──────── Provided records ────────

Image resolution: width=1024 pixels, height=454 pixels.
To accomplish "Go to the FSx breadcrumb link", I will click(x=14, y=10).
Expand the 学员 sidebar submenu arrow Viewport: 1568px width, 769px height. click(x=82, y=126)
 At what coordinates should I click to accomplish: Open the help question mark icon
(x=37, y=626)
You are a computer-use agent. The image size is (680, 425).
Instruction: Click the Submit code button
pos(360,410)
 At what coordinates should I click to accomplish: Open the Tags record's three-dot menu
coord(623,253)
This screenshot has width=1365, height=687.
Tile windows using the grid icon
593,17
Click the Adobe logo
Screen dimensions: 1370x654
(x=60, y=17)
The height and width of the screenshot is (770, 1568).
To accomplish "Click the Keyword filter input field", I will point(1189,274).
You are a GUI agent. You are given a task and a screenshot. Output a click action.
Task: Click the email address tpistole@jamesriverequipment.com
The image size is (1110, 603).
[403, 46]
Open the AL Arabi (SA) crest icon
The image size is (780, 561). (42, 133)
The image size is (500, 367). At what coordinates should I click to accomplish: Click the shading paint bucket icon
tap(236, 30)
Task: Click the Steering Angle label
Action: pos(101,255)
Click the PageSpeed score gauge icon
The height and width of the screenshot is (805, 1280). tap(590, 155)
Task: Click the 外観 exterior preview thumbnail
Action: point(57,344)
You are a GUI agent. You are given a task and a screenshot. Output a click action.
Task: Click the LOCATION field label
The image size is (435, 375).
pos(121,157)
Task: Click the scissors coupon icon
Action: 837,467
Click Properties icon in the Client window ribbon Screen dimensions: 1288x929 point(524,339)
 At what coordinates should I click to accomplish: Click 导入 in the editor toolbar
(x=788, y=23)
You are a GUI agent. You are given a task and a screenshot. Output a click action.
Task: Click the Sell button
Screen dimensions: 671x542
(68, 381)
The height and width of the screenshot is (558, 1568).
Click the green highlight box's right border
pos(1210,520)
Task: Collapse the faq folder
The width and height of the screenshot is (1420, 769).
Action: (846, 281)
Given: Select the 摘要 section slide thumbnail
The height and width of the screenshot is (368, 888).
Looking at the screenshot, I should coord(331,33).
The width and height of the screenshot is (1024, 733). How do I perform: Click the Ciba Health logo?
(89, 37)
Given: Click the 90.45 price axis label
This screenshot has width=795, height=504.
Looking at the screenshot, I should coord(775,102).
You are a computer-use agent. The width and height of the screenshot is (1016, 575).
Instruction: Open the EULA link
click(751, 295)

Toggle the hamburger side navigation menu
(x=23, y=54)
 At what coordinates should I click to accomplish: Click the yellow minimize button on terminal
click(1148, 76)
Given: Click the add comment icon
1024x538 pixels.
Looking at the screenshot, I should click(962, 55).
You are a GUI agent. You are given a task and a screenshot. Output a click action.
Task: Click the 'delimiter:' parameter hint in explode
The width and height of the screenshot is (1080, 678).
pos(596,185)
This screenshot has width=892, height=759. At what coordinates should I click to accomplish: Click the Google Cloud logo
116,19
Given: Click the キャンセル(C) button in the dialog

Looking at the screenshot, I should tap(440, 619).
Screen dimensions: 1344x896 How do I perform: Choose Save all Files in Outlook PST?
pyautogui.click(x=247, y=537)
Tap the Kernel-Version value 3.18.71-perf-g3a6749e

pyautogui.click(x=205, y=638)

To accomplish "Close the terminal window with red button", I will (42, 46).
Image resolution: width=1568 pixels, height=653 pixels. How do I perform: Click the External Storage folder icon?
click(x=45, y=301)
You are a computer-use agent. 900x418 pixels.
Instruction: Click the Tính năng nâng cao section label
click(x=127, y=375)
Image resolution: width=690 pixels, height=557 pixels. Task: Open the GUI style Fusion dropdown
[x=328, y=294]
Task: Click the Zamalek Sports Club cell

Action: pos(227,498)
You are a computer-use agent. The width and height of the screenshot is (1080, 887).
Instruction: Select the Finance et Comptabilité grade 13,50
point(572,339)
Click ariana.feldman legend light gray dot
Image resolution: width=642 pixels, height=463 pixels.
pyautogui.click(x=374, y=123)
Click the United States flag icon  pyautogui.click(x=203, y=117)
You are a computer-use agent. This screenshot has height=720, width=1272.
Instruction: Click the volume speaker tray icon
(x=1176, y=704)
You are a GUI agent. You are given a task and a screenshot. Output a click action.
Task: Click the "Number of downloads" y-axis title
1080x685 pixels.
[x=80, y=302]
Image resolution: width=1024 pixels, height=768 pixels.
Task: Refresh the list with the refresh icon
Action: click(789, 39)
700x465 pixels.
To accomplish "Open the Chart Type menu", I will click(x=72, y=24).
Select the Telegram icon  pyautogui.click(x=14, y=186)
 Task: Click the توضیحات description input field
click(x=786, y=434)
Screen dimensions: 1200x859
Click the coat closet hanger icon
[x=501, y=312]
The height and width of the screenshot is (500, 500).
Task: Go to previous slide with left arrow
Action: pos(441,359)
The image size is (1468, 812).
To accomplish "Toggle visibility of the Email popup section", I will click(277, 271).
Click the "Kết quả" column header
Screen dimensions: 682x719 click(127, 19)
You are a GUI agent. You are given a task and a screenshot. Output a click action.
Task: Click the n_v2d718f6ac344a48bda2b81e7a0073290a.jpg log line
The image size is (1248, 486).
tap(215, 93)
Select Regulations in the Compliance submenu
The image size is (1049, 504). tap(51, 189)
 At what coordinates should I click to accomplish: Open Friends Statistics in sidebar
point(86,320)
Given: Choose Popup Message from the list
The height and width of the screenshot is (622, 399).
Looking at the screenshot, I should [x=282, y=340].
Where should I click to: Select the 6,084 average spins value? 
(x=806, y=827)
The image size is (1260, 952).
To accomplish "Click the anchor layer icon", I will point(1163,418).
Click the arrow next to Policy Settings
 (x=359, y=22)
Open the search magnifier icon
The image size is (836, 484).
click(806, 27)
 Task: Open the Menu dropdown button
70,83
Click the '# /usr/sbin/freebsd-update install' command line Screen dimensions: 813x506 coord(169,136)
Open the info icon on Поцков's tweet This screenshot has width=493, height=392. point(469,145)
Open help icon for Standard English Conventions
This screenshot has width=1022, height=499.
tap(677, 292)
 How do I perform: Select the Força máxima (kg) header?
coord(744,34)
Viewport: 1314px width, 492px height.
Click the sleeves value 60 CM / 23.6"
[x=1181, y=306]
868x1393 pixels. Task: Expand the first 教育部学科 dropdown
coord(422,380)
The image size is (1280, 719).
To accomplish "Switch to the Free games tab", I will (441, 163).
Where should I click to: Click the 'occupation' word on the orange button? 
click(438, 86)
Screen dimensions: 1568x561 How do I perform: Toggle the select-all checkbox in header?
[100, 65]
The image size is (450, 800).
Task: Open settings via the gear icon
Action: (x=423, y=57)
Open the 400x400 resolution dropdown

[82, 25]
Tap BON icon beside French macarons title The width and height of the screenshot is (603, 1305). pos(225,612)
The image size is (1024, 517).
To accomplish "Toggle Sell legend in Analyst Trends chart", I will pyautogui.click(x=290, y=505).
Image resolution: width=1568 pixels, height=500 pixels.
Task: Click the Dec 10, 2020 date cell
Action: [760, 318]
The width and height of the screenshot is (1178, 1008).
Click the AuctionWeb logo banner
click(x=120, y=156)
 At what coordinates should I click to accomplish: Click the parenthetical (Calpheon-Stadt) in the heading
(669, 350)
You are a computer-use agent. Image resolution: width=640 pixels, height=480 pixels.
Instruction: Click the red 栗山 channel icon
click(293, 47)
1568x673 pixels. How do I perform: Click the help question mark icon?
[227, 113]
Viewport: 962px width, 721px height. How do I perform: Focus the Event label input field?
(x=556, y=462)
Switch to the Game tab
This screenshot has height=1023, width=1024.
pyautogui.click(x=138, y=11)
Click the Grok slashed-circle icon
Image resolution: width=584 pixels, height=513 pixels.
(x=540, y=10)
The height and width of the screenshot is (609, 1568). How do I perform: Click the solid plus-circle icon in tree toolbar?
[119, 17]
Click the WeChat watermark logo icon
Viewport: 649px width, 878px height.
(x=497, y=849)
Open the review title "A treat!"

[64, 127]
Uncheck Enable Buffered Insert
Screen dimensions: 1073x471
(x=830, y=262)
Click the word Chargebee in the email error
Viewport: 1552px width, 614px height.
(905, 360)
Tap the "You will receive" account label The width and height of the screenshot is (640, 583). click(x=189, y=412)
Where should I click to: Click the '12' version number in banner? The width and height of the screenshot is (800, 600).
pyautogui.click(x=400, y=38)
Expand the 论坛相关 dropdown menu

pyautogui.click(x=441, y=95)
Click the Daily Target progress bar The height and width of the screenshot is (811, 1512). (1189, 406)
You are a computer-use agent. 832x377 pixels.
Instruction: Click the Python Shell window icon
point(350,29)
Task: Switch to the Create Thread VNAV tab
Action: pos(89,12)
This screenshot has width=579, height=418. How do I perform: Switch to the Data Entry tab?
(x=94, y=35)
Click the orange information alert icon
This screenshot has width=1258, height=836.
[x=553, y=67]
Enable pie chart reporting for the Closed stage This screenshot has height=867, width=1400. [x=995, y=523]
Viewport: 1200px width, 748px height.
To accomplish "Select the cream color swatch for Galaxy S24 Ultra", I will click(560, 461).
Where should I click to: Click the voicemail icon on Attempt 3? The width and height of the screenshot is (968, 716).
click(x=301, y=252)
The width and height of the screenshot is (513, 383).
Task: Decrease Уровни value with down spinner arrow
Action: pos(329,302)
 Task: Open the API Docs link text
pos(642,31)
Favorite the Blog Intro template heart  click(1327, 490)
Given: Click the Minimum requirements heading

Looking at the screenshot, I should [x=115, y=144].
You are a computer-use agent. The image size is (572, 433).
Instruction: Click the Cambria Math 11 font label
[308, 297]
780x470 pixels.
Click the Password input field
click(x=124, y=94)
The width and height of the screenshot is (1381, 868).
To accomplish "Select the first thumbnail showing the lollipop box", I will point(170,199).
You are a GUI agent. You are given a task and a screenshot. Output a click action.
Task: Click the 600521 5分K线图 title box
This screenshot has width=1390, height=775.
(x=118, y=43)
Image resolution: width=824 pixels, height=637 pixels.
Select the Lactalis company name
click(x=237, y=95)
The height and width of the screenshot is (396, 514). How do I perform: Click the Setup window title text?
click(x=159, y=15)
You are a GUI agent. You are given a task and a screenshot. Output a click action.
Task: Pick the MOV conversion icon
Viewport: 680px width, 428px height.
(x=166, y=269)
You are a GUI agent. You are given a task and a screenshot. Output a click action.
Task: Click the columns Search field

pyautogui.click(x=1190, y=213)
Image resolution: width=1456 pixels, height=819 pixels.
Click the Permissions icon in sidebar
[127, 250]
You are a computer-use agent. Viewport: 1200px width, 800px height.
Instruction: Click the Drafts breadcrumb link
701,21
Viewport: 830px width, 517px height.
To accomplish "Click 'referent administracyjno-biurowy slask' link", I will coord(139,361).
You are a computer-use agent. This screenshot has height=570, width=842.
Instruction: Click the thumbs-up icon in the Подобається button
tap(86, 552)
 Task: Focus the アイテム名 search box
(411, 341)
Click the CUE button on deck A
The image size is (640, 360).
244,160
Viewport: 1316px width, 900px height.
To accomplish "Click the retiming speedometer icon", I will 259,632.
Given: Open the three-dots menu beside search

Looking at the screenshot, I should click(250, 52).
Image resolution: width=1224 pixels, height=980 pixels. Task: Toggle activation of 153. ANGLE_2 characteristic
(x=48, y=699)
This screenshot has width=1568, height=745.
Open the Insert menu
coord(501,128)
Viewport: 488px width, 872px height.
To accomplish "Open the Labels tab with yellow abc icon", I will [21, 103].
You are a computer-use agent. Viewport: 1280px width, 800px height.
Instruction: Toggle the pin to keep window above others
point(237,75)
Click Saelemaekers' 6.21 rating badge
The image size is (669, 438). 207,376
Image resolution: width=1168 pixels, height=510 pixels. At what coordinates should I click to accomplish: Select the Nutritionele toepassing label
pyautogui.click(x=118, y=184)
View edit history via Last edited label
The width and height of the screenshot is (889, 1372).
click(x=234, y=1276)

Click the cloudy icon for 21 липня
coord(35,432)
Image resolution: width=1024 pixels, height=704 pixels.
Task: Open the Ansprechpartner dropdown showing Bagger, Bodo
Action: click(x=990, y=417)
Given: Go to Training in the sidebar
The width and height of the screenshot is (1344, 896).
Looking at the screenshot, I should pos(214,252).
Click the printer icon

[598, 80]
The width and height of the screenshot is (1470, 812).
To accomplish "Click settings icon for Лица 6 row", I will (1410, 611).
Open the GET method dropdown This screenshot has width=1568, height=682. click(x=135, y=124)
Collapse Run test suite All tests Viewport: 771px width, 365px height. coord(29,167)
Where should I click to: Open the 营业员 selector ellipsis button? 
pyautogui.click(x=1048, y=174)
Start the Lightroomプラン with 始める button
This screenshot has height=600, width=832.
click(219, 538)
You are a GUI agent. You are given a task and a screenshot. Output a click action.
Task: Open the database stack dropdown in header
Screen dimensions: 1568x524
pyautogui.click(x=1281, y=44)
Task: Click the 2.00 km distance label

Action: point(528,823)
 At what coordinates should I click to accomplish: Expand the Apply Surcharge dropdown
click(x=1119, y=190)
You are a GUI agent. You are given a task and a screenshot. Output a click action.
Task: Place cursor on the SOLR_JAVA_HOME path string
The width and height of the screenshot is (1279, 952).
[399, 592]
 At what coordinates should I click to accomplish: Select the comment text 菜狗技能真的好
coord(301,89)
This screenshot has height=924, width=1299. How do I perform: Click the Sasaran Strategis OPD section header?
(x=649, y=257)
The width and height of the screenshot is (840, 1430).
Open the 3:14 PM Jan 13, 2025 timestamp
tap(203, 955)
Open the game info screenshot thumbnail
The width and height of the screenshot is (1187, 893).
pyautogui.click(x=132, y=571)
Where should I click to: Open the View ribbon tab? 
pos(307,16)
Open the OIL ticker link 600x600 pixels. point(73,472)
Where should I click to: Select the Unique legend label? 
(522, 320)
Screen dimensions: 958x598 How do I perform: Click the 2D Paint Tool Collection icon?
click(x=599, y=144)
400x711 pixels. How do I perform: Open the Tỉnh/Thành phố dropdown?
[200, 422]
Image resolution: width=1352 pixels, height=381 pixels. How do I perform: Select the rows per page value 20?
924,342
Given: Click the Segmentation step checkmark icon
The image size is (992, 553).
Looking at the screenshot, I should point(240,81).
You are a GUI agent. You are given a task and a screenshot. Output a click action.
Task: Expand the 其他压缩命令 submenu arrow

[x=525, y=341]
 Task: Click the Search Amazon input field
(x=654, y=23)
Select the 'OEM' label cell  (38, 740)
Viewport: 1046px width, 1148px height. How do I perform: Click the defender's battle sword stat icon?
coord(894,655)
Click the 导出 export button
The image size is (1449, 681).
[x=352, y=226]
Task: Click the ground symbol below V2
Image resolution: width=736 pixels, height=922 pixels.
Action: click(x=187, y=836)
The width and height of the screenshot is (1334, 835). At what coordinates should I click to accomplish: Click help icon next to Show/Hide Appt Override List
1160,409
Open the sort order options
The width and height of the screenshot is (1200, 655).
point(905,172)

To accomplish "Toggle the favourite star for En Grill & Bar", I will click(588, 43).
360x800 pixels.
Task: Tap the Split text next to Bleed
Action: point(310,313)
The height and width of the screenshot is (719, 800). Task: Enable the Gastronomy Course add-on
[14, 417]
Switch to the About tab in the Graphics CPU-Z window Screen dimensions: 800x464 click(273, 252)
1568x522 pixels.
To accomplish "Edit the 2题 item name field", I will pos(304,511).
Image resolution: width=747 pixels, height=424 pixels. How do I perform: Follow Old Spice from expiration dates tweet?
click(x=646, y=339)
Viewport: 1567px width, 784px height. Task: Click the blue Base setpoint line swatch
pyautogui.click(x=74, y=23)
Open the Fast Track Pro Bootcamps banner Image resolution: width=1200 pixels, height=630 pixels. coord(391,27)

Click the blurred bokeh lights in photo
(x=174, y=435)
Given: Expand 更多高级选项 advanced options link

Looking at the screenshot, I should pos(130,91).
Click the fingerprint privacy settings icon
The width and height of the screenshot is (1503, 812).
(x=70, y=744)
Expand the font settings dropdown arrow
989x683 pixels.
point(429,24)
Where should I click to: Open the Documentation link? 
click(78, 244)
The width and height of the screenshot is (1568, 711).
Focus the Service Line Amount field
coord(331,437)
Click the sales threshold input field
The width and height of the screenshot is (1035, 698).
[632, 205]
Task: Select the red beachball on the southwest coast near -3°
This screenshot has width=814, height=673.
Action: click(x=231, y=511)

────────

*Work task*. From the line holding "1568x522 pixels." through the last line above, reproduce each line exactly and add nothing.

*Answer to the exercise*.
1568x522 pixels.
To accomplish "Edit the 2题 item name field", I will pos(304,511).
Image resolution: width=747 pixels, height=424 pixels. How do I perform: Follow Old Spice from expiration dates tweet?
click(x=646, y=339)
Viewport: 1567px width, 784px height. Task: Click the blue Base setpoint line swatch
pyautogui.click(x=74, y=23)
Open the Fast Track Pro Bootcamps banner Image resolution: width=1200 pixels, height=630 pixels. coord(391,27)

Click the blurred bokeh lights in photo
(x=174, y=435)
Given: Expand 更多高级选项 advanced options link

Looking at the screenshot, I should pos(130,91).
Click the fingerprint privacy settings icon
The width and height of the screenshot is (1503, 812).
(x=70, y=744)
Expand the font settings dropdown arrow
989x683 pixels.
point(429,24)
Where should I click to: Open the Documentation link? 
click(78, 244)
The width and height of the screenshot is (1568, 711).
Focus the Service Line Amount field
coord(331,437)
Click the sales threshold input field
The width and height of the screenshot is (1035, 698).
[632, 205]
Task: Select the red beachball on the southwest coast near -3°
This screenshot has width=814, height=673.
Action: click(x=231, y=511)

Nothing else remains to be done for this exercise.